Give the number of lines in the following entries that contain the word "Expand", with nothing added.

:: Supplied records ::

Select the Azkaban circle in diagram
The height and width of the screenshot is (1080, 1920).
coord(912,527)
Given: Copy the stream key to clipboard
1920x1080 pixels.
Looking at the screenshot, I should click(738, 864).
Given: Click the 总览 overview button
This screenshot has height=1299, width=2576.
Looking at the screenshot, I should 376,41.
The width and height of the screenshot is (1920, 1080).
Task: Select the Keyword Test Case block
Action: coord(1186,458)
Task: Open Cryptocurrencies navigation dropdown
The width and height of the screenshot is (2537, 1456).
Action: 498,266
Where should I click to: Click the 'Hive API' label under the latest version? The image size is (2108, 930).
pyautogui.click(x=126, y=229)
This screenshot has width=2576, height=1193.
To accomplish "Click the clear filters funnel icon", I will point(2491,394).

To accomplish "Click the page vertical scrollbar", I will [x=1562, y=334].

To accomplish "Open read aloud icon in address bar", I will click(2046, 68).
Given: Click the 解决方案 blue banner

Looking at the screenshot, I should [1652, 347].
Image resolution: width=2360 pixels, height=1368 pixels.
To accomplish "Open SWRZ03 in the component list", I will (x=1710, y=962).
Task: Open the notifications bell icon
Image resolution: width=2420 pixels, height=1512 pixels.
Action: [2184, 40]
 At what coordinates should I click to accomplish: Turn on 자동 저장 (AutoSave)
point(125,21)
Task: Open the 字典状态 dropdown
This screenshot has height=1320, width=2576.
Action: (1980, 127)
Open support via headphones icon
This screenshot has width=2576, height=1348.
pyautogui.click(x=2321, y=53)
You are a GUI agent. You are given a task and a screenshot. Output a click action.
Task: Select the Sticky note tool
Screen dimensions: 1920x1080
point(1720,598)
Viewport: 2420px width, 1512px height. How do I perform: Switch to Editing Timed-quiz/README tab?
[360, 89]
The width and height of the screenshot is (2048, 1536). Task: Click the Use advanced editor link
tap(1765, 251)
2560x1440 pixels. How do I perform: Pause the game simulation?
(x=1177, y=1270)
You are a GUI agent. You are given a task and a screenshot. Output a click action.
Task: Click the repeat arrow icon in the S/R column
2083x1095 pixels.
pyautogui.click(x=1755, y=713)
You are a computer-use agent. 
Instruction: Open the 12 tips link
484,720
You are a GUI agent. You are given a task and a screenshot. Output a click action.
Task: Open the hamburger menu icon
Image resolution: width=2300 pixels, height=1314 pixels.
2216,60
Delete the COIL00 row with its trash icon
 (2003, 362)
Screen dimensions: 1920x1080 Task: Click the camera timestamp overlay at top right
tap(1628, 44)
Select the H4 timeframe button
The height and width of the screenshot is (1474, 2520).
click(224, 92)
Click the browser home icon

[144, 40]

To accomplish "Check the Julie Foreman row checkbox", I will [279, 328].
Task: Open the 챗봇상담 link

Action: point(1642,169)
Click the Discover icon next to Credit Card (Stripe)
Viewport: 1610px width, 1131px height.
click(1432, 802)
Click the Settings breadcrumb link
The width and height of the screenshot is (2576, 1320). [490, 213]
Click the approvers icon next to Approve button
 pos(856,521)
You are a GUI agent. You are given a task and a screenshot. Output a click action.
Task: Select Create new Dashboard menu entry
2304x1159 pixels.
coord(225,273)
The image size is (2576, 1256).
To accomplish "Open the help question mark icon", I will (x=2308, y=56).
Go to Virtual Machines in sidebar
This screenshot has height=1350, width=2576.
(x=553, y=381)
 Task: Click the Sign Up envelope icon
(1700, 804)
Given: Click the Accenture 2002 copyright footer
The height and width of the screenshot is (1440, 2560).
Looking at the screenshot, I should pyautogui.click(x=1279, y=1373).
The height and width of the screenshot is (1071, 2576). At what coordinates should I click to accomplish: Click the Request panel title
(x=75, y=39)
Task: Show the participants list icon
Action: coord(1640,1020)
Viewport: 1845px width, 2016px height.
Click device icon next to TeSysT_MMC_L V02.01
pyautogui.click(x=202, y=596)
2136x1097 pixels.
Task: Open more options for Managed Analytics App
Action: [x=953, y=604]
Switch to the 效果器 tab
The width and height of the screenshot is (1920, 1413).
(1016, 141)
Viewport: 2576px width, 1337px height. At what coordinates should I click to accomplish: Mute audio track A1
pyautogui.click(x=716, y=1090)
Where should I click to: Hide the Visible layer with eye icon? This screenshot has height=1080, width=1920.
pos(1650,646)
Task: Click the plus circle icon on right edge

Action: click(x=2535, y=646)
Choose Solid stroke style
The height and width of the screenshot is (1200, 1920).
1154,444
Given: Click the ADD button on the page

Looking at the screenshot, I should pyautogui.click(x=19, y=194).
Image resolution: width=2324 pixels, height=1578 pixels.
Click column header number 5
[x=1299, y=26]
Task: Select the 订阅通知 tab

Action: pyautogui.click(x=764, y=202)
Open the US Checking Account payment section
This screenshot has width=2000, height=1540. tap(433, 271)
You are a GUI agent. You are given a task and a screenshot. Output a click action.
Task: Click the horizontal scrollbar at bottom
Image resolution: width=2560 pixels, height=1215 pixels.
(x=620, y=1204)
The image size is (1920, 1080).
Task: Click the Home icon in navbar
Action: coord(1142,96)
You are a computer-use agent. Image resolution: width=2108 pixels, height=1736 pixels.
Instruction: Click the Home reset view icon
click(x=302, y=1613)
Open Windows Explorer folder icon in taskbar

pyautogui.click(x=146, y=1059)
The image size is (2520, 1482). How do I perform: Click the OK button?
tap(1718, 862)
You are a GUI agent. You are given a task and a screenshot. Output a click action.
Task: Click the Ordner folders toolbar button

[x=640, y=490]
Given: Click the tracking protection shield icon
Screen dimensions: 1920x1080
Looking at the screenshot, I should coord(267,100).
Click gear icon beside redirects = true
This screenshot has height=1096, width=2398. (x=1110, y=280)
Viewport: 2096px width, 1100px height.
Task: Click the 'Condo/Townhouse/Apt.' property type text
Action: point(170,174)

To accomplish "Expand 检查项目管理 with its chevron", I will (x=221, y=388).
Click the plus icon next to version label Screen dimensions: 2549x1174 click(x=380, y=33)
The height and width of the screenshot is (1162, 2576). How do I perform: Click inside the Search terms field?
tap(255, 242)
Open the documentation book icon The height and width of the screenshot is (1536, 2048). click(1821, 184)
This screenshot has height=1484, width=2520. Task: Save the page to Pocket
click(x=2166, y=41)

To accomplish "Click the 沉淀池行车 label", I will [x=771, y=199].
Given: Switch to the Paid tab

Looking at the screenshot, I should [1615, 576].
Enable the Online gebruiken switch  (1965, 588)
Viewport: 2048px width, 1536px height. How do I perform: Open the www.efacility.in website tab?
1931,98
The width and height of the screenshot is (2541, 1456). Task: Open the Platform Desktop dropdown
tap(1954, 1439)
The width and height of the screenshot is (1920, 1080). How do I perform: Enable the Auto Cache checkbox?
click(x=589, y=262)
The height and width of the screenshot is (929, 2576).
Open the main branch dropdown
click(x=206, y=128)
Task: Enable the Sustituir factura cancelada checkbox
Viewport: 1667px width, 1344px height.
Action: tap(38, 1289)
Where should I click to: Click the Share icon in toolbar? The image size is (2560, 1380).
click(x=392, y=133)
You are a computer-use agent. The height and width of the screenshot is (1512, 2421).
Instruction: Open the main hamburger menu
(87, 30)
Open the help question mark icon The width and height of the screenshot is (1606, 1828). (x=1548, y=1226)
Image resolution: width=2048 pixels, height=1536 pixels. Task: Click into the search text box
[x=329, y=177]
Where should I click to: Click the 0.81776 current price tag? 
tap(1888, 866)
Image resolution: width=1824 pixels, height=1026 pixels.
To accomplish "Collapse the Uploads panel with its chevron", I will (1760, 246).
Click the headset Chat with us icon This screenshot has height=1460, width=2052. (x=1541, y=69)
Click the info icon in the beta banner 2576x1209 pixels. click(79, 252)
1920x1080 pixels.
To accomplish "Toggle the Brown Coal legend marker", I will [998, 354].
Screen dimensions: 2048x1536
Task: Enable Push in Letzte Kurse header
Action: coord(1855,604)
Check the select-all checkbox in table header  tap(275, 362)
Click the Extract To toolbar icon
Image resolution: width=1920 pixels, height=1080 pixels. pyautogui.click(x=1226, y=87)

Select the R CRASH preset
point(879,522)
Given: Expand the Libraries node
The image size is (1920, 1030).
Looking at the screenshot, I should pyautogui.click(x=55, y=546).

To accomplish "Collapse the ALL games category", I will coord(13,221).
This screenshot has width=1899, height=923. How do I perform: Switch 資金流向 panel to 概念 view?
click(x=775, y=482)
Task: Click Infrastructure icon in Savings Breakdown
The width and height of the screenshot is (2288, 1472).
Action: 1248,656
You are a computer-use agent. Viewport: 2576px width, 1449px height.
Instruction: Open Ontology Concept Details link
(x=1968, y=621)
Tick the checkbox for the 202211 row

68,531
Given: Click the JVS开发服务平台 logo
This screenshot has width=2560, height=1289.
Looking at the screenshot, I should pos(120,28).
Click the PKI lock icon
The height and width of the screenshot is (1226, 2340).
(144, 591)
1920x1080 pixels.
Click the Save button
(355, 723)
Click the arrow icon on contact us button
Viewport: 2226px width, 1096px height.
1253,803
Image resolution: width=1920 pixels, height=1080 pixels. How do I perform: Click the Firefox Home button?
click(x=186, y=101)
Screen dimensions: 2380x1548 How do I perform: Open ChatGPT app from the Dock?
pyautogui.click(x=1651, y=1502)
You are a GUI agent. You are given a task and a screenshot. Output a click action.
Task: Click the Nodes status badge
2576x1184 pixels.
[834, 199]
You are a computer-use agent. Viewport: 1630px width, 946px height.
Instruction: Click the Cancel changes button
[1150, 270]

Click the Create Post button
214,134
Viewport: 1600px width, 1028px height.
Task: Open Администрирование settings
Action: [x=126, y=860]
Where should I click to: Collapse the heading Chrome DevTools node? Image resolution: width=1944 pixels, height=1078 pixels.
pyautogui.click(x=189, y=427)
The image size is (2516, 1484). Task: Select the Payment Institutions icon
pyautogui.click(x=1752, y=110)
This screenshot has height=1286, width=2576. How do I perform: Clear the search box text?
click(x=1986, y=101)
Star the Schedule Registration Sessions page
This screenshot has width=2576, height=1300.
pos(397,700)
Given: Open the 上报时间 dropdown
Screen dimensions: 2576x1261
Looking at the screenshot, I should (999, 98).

:::

**Result for this task:**
2